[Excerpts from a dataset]
*** Block opens ***

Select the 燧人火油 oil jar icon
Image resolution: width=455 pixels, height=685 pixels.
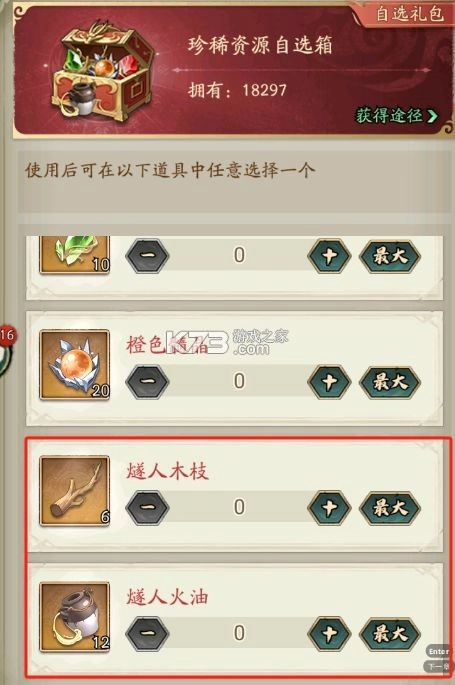point(75,617)
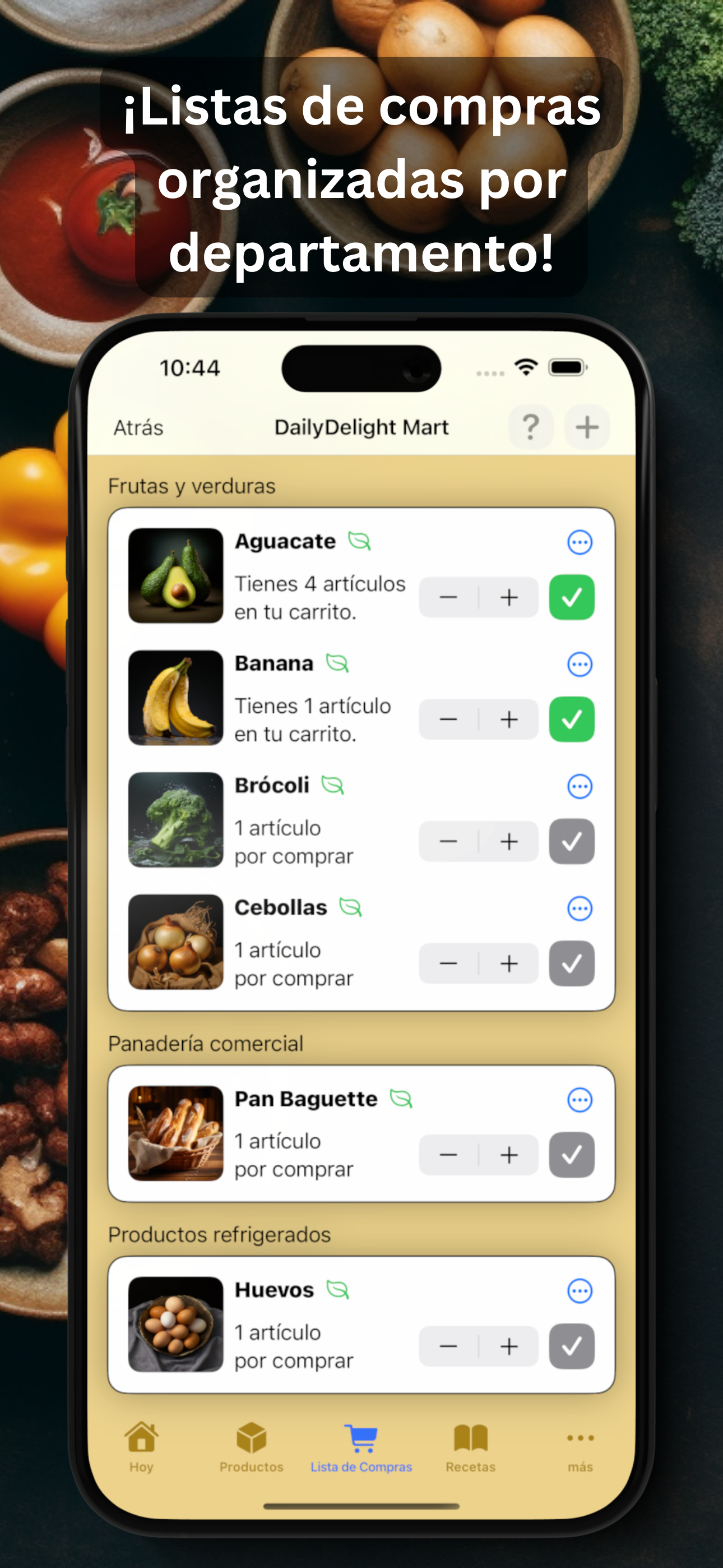The image size is (723, 1568).
Task: Mark Brócoli as bought
Action: (x=572, y=841)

*** Block closes ***

Reproduce the data above word for word and omit the images.

Select the 燧人火油 oil jar icon
Image resolution: width=455 pixels, height=685 pixels.
point(75,617)
The image size is (723, 1568).
Task: Mark Brócoli as bought
Action: (x=572, y=841)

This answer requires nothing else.